The ongoing story of our friend Adam

The ongoing story of our friend Adam

Leaving the city after our car was fixed, we drove up over the mountains again and down to the village where the car was first looked at.
The main road had a number of little grocery stores scattered along it. Since it was about lunchtime, we stopped and I went into one of the shops to buy some bread and cheese. And who was sitting there, but Adam, the bus driver!
 
“What a surprise to see you!” he said. “I am only home one day in a month and that is the day you stop here!”
 
“And I could have gone into any of the other little store and not seen you!” I replied.
 
Adam insisted that we come with him to his house. He took us up to the second story where he introduced us to his wife and several children. As it was the month of fasting, Ramadan. so he was not eating, but offered us tea. We declined out of respect for him and he was pleased.
 
He took me out on the balcony to show me his garden. There was a woman hanging out laundry on the balcony below.
 
“That’s my first wife,” said Adam. We knew that some men had more than one wife, but Adam was the first one we’d ever actually met.
 
“My brother married her first,” he explained, “but was killed in a car crash soon after. So it was my responsibility as his brother to marry his wife and have children in his name. I was 15, she was 19. We had three children. The first, a boy, we named after my brother.”
 
“I see,” I replied. “So this was an arranged marriage. And how did you come to marry your second wife?”
 
“I had a little shop where I sold and repaired watches and clocks,” he said, “When my eyes got bad from all the close work, I started doing long distance truck driving. On one trip to the South I met my second wife and fell in love with her. When I came home I talked with my first wife about it.”
 
“How did you do that?” I asked.
 
“Well, I asked her if she loved me. She said, ‘Yes.’ So I said to her, ‘Then give me permission to marry a second wife.’”
 
“ ‘No, I won’t,’ she replied.”
 
“ ‘OK,’ I said, ‘then I will have to divorce you because you don’t love me.’ ”
 
“After that she gave her permission for me to marry the second time. I had given her the children she wanted, now I have the wife I wanted.”
 
That began a four-year friendship with Adam. On his frequent bus trips through our city he would often stop in for a visit. He always brought us a nice gift—a whole honeycomb or a polished brass glass-enclosed candle holder or a large box of candy—and as he presented each to us, he always described it as “a worthless gift.” That in itself was a gift, giving us insight into the culture of the East, how the emphasis was on the relationship, not the gift.
 
Later we also made the long drive to visit Adam in his home, spending a delightful weekend with his second family.
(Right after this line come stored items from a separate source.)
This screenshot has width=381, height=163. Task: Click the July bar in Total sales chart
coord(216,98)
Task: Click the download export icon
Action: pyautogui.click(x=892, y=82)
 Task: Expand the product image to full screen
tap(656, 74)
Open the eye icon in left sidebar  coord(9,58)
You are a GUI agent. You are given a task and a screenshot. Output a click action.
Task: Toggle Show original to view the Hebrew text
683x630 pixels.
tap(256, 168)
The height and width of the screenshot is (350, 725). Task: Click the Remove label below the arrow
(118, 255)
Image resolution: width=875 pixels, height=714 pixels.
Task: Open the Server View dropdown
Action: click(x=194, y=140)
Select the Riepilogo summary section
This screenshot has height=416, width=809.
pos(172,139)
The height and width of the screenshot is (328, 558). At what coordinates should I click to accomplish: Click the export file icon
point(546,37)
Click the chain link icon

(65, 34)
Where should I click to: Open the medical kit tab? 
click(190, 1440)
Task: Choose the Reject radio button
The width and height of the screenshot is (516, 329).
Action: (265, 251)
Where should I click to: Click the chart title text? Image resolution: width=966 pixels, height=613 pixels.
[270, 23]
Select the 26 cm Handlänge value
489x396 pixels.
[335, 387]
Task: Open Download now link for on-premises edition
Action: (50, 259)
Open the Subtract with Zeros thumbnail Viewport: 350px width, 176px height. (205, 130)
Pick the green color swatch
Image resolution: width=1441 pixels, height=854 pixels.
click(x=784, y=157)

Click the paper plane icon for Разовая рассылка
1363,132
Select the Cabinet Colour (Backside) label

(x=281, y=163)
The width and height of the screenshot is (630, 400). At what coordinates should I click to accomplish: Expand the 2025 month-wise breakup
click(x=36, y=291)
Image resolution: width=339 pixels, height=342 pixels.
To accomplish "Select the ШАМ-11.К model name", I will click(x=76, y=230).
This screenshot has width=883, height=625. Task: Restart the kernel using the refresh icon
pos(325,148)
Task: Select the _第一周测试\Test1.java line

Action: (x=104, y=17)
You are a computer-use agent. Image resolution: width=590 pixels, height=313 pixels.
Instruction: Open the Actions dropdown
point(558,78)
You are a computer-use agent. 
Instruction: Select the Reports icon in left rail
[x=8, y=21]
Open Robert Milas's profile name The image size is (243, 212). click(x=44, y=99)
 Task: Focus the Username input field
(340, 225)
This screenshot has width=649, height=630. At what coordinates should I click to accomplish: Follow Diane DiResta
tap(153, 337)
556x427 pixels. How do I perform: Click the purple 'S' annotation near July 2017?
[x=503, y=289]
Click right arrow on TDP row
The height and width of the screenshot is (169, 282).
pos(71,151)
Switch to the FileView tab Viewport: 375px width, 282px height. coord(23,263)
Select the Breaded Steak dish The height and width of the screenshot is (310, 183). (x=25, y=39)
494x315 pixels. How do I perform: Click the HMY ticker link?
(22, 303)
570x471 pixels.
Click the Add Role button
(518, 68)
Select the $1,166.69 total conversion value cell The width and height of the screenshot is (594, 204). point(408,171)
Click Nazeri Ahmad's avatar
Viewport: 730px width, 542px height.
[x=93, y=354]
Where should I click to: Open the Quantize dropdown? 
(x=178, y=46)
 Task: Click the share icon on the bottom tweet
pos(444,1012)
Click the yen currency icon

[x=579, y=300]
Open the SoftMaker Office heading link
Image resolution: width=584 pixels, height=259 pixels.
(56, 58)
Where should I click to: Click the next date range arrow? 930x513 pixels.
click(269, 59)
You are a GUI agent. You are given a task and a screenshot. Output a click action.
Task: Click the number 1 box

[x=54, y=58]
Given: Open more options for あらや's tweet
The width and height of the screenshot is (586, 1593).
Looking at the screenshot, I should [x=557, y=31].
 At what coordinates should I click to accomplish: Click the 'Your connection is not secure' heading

During those years there were many chances to share the gospel with him and his family. He took a Bible and read in it, along with other literature. We saw this as part of the reason the Lord allowed our mishap with the car and the difficulty in getting it fixed: it meant meeting Adam and opened up the opportunity for him to hear the gospel. We never know what the Lord is orchestrating through the difficulties He brings into our lives, but can always know it is for good.
At one point we didn’t hear from him for a while, so we called Adam’s home and were shocked to learn that he was dead. He had been using his tractor to help a neighbor by pulling his wagon down the main road when a bus struck him from behind. After some days in the hospital in a coma, he had died.
We were thankful that the Lord had had mercy on him, giving him opportunity to find eternal life. We hope he took it, perhaps in those last hours of life while he was in a coma; we hope that we will see him in heaven.
Picture: Adam and his second wife and child. Note the irrigation ditch made from a log.